Investigating Cavium's ThunderX: The First ARM Server SoC With Ambitionby Johan De Gelas on June 15, 2016 8:00 AM EST
Floating Point: C-ray
Shifting over from integer to floating point benchmarks we have C-ray. C-ray is an extremely simple ray-tracer which is not representative of any real world raytracing application. In fact, it is essentially a floating point benchmark that runs out the L1-cache. That said, it is not as synthetic and meaningless as Whetstone, as you can actually use the software to do simple raytracing. We use this benchmark because it allows us to isolate the FP performance and the energy consumption from other factors such as L2/L3 cache/memory subsystem.

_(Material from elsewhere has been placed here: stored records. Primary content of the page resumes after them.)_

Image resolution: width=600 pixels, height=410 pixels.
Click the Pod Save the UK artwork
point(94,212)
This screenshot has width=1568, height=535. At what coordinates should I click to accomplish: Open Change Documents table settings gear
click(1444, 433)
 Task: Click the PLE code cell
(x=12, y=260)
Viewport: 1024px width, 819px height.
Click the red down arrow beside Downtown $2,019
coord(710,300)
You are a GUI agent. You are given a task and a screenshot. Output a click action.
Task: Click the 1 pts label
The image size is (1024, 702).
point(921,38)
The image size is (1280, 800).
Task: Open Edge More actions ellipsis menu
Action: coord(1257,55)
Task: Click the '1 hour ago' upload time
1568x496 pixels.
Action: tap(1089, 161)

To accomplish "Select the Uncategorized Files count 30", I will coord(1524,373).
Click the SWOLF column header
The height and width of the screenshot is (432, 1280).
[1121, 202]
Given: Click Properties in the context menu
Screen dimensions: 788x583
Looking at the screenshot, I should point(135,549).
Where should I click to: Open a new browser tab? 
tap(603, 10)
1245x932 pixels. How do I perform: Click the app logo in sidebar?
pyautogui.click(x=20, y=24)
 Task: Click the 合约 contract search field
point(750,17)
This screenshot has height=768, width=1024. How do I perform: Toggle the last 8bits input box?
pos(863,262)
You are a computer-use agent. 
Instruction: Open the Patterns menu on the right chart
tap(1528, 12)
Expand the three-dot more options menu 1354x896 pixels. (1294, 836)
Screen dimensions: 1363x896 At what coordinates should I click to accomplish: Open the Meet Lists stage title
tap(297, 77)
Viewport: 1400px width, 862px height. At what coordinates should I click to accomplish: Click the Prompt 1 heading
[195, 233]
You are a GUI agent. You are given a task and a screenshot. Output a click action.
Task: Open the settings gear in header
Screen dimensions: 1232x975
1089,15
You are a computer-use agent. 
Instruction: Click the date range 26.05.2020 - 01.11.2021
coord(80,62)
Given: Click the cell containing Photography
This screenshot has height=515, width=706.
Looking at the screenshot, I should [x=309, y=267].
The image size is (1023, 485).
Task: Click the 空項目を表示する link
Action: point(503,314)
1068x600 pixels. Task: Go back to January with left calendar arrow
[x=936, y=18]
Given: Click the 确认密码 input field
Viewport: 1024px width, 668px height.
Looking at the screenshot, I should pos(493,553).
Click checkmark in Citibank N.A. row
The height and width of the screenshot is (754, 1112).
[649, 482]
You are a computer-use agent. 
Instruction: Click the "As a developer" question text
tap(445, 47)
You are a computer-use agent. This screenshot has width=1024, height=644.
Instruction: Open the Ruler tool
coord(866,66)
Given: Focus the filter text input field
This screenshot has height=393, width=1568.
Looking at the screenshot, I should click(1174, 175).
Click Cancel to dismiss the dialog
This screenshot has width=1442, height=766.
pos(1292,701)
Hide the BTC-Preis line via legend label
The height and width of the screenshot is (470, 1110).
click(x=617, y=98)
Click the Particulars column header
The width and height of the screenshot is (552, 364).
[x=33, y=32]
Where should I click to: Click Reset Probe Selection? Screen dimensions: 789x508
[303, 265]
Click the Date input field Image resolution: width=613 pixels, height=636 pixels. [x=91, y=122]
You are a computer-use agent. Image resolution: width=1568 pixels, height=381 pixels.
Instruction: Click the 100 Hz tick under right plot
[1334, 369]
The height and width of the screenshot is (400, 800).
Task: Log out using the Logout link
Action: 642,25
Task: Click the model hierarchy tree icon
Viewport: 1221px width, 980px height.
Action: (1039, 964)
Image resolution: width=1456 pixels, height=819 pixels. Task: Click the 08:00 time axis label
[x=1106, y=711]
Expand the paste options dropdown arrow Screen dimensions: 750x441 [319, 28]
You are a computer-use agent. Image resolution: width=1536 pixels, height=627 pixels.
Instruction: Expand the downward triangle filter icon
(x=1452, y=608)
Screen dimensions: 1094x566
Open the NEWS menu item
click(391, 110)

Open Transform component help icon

We compiled the C-ray multi-threaded version with -O3 -ffast-math. Real floating point intensive applications tend to put the memory subsystem under pressure, and running a second thread makes it only worse. So we are used to seeing that many HPC applications perform worse with multi-threading on. But since C-ray runs mostly out of the L1-cache, we get different behavior.
This is the most favorable floating point benchmark that we could run on the ThunderX: it does not use the high latency blocking L2-cache, nor does it needs to access the DRAMs. Also, the Xeons cannot really fully flex their AVX muscles. So take this with a large grain of salt.
In these situations, the ThunderX performs like the midrange Xeon E5-2640 v4.